• _Try it_
From the entries below, tally how many lines contain "computer" and report only that figure.

• _Extracted entries_

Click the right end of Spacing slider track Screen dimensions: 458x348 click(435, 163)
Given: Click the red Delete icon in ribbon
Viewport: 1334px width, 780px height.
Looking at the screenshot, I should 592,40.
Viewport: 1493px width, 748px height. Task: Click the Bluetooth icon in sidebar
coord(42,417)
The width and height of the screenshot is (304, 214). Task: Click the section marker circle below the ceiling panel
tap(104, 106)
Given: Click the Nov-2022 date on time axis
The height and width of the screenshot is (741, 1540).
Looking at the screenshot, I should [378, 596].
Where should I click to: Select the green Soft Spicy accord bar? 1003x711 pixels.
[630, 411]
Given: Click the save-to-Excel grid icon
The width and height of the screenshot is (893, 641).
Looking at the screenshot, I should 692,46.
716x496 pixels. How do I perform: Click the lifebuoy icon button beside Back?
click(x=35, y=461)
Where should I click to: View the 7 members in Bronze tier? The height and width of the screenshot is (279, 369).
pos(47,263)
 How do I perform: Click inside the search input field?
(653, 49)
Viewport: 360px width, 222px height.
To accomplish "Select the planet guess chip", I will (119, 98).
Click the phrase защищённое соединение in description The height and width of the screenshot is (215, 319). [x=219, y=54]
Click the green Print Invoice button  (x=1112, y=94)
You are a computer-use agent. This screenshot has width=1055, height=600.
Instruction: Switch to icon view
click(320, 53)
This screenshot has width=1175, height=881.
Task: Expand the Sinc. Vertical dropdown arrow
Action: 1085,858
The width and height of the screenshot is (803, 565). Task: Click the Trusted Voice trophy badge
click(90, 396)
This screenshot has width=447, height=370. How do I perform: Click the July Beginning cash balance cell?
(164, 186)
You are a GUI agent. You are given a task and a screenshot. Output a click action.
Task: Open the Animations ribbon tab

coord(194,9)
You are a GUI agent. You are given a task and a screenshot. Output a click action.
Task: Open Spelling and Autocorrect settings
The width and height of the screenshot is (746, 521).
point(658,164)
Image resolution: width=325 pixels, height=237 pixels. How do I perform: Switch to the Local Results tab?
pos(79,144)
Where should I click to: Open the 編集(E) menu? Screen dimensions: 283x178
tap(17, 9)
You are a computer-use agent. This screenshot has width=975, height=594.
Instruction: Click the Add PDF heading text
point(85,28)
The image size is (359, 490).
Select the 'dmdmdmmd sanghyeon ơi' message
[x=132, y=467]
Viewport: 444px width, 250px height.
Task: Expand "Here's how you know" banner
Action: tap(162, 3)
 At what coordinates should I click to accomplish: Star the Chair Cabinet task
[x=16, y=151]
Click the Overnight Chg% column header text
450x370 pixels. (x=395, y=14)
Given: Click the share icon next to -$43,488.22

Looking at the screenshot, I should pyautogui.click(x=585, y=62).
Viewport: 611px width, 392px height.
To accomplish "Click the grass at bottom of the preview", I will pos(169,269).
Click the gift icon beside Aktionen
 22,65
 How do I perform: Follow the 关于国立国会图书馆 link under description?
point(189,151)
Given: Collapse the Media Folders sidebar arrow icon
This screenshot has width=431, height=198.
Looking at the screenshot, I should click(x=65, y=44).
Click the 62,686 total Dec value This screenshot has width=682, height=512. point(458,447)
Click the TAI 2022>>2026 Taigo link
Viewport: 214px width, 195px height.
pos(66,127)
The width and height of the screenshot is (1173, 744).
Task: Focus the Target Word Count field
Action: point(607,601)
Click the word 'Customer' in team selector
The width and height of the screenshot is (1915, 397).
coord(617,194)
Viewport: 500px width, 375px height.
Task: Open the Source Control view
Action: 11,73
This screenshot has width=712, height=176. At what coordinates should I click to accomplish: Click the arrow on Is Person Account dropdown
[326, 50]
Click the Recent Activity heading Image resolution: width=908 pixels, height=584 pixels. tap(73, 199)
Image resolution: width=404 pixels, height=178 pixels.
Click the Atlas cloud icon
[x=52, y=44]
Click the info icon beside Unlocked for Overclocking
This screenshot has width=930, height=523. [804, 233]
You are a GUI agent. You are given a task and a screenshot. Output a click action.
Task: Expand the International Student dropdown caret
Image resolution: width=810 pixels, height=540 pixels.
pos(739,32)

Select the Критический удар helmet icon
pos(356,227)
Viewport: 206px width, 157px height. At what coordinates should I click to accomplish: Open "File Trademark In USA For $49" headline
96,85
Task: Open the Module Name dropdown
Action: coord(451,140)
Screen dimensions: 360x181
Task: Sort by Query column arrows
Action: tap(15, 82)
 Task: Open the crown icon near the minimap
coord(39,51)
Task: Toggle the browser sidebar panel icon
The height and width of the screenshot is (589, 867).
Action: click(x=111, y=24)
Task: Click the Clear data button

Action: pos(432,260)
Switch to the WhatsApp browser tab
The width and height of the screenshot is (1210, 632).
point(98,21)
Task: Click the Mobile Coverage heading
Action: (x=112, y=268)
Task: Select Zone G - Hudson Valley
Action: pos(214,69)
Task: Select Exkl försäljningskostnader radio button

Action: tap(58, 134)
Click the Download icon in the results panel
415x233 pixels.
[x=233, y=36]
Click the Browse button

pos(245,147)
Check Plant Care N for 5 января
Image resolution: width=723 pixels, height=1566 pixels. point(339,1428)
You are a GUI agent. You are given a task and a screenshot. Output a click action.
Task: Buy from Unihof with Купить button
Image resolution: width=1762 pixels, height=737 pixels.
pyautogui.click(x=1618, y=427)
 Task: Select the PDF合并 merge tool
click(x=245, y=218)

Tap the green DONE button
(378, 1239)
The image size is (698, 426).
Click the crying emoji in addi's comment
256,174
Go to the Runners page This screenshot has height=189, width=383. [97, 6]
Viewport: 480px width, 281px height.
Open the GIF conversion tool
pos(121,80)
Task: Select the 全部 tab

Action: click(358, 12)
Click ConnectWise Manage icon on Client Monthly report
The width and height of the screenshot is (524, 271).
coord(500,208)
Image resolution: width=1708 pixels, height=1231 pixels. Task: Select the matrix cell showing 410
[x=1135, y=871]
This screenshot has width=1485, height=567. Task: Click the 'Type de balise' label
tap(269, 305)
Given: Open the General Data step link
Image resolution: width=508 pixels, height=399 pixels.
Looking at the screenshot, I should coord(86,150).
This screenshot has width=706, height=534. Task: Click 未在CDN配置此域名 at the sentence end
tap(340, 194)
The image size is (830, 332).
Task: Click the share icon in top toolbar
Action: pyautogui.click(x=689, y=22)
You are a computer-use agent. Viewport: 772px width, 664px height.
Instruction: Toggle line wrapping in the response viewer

• _Answer area_
3